### WRITTEN EXERCISE
Copy out every one of the entries below without changing a single character.

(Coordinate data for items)
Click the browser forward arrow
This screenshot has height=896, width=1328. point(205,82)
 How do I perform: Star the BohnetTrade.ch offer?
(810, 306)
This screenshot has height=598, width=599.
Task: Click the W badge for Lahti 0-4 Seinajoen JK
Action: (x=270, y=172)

### TASK RESPONSE
Click the browser forward arrow
This screenshot has height=896, width=1328. point(205,82)
 How do I perform: Star the BohnetTrade.ch offer?
(810, 306)
This screenshot has height=598, width=599.
Task: Click the W badge for Lahti 0-4 Seinajoen JK
Action: (x=270, y=172)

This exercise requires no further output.